# Selected text:
============
Discerning a sound reaching through a barrier may be needed in a variety of situations. One example may relate to a person inside a house, trying to discern external sounds, e.g. for safety reasons. Apparently, the sounds outside the house are damped by barriers such as walls, doors and windows. On the other hand, noises generated inside the house, such as family talks, sounds from radio/tv, etc. interfere with the damped external sounds and make their decerning even more difficult.
Further, discerning a sound reaching through a barrier can be helpful in various transport applications. For example, when a moving car is approached by a vehicle with a siren on, the soonest discerning the siren sound by the car driver is crucial for safety. Here, the car body, doors and windows are barriers damping external sounds including the siren. This damping may be significant because most car manufacturers explicitly design car bodies to be as soundproof as possible for the comfort of drivers and passengers. Moreover, internal sounds e.g. music reproduced by car audio, can interfere with discerning the siren by the car driver.
Another example relates to dashcams used to record video footage of the road and environment surrounding a vehicle during driving. In the event of an accident, dashcams are useful in evaluating driving behavior, understanding the circumstances of the accident, and determining fault or liability. A dashcam typically comprises a camera and a recorder all located inside the vehicle. Most modern dashcams include a built-in microphone. Sound picked by a microphone and recorded along with the video may add essential data such as the sounds of traffic or weather conditions, collisions, brake squeaks, etc. Recorded sounds can also provide information about the performance of the vehicle, such as the sounds of the engine or tires. This information can be useful in evaluating the condition of the vehicle and identifying potential safety concerns or maintenance issues.
============
# Instructions to follow:
Copy out the text on discerning sounds through barriers in full, word for word. Draw only on the text on discerning sounds through barriers.

# Given records:
============
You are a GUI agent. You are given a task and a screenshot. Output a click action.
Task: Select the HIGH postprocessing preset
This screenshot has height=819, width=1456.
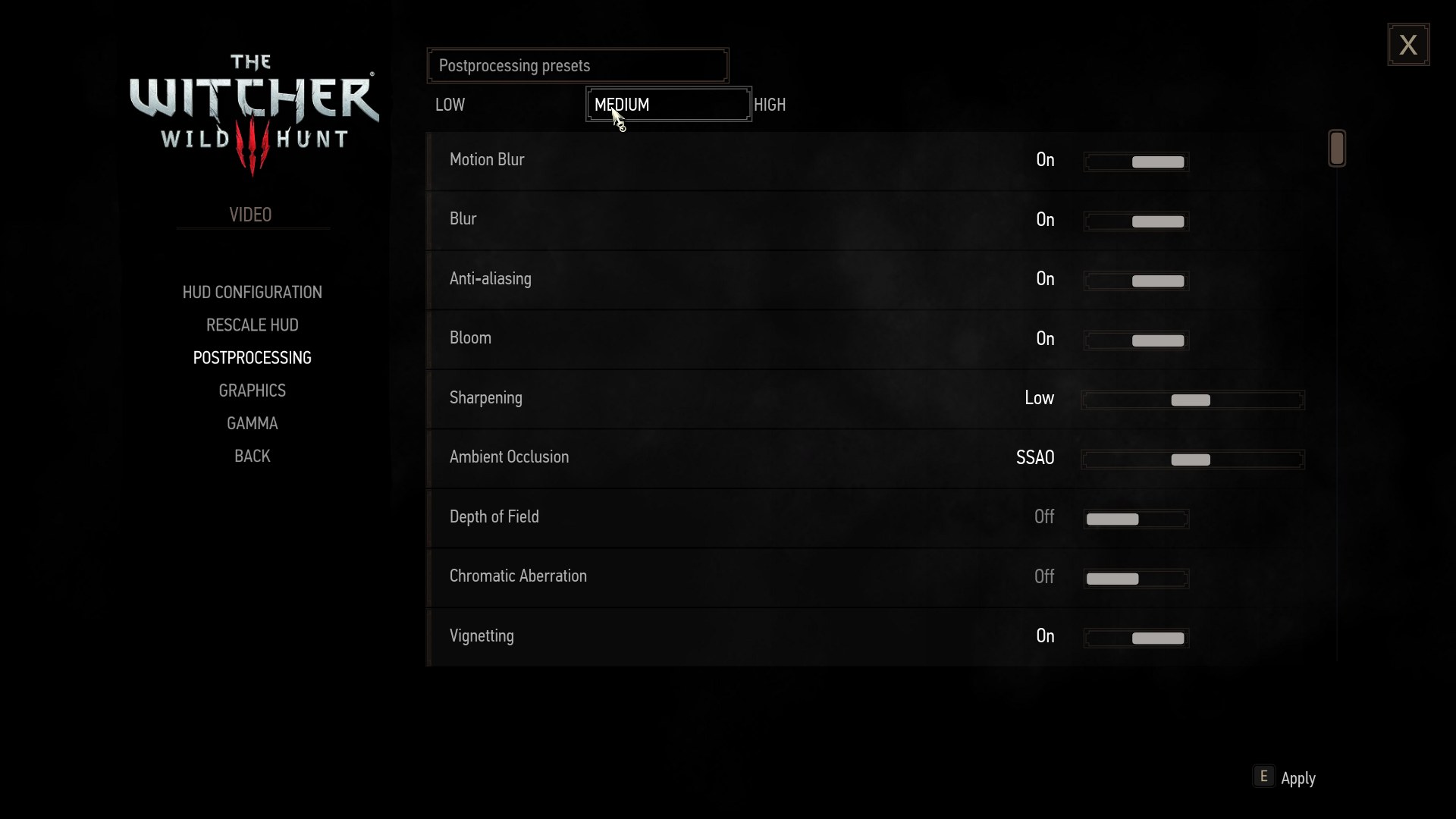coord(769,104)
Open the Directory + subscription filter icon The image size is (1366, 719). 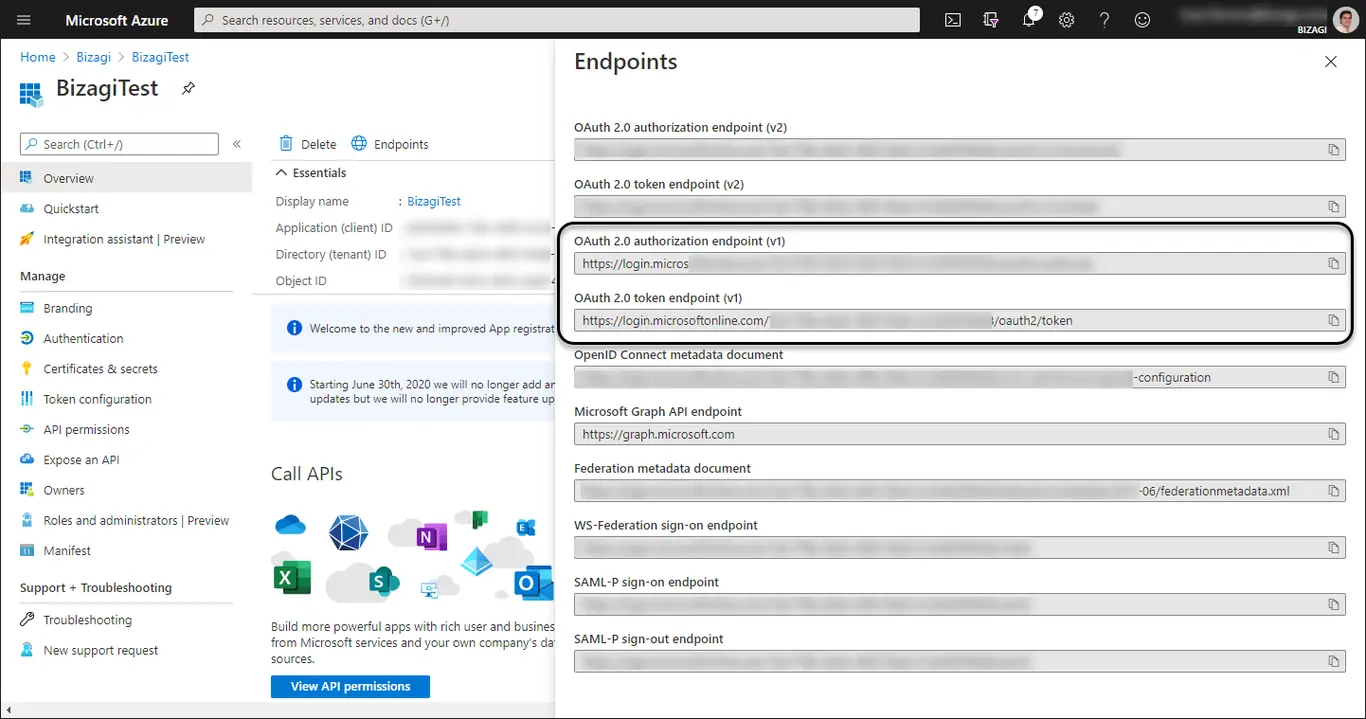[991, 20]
============
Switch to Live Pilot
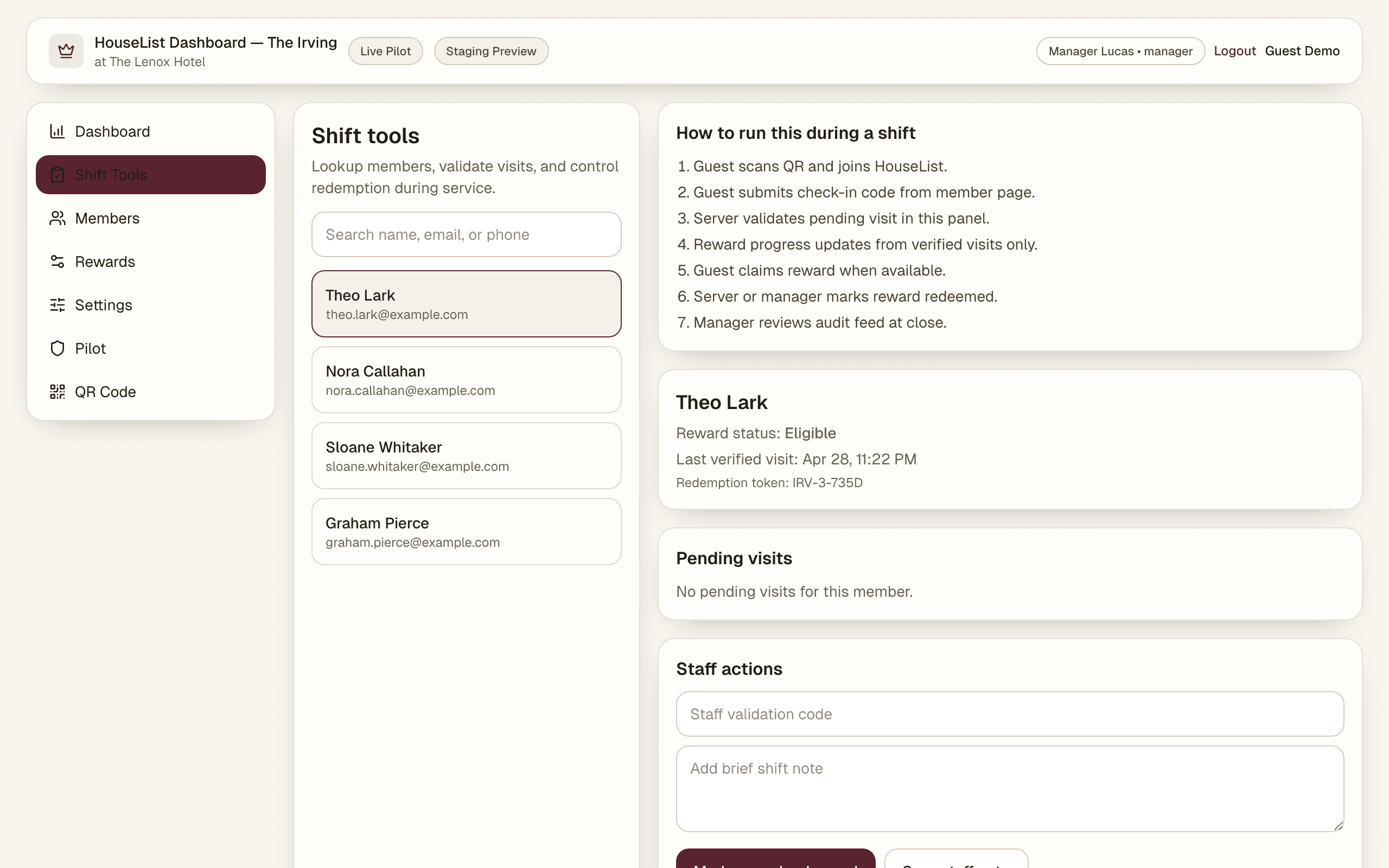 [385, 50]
============
# Final answer:
Discerning a sound reaching through a barrier may be needed in a variety of situations. One example may relate to a person inside a house, trying to discern external sounds, e.g. for safety reasons. Apparently, the sounds outside the house are damped by barriers such as walls, doors and windows. On the other hand, noises generated inside the house, such as family talks, sounds from radio/tv, etc. interfere with the damped external sounds and make their decerning even more difficult.
Further, discerning a sound reaching through a barrier can be helpful in various transport applications. For example, when a moving car is approached by a vehicle with a siren on, the soonest discerning the siren sound by the car driver is crucial for safety. Here, the car body, doors and windows are barriers damping external sounds including the siren. This damping may be significant because most car manufacturers explicitly design car bodies to be as soundproof as possible for the comfort of drivers and passengers. Moreover, internal sounds e.g. music reproduced by car audio, can interfere with discerning the siren by the car driver.
Another example relates to dashcams used to record video footage of the road and environment surrounding a vehicle during driving. In the event of an accident, dashcams are useful in evaluating driving behavior, understanding the circumstances of the accident, and determining fault or liability. A dashcam typically comprises a camera and a recorder all located inside the vehicle. Most modern dashcams include a built-in microphone. Sound picked by a microphone and recorded along with the video may add essential data such as the sounds of traffic or weather conditions, collisions, brake squeaks, etc. Recorded sounds can also provide information about the performance of the vehicle, such as the sounds of the engine or tires. This information can be useful in evaluating the condition of the vehicle and identifying potential safety concerns or maintenance issues.